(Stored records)
**********

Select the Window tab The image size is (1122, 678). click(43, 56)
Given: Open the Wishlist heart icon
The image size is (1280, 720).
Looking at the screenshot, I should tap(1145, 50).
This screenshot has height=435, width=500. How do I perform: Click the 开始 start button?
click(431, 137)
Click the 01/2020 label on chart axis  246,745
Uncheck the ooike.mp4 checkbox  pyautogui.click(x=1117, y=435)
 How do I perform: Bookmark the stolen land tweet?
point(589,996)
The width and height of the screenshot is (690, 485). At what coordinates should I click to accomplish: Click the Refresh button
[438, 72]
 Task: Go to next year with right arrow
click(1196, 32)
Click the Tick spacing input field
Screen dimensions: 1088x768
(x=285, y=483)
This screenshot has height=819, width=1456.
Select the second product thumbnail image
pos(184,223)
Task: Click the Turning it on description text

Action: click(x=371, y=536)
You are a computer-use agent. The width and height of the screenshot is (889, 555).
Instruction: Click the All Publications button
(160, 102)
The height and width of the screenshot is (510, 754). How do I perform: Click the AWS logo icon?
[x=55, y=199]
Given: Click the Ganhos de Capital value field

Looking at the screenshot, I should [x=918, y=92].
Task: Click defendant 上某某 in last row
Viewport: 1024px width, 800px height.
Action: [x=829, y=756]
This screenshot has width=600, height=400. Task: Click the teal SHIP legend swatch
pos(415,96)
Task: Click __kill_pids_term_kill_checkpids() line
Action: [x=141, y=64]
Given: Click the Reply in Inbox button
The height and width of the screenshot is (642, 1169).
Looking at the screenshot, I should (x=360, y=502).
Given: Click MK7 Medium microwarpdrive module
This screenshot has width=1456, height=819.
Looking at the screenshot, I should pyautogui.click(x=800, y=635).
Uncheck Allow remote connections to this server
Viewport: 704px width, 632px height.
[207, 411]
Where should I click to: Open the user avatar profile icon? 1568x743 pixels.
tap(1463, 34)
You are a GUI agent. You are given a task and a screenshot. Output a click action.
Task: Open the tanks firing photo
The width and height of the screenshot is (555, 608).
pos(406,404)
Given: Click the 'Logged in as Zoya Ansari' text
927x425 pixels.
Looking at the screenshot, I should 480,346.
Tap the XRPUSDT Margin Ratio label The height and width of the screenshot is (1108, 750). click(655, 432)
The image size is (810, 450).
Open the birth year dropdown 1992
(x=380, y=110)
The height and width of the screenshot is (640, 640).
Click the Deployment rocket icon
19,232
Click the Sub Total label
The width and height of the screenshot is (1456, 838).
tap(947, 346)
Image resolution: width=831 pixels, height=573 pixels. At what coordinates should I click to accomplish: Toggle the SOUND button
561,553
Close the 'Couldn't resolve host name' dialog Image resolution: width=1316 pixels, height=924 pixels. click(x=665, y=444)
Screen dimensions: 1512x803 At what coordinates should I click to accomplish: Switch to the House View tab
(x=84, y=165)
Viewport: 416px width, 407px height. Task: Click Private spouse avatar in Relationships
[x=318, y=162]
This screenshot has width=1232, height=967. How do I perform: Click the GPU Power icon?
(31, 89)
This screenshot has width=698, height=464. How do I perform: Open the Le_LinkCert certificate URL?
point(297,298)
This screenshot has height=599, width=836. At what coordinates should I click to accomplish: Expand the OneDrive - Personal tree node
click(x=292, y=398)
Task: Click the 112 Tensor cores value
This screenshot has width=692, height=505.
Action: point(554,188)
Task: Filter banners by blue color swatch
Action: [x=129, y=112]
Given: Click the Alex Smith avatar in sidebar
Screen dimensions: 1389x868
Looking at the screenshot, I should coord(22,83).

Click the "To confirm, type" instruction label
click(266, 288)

**********

Problem description:
Scan the entries above for the string "agent", and copy every line where it turns up.

Output:
You are a computer-use agent. The width and height of the screenshot is (889, 555).
You are a GUI agent. You are given a task and a screenshot. Output a click action.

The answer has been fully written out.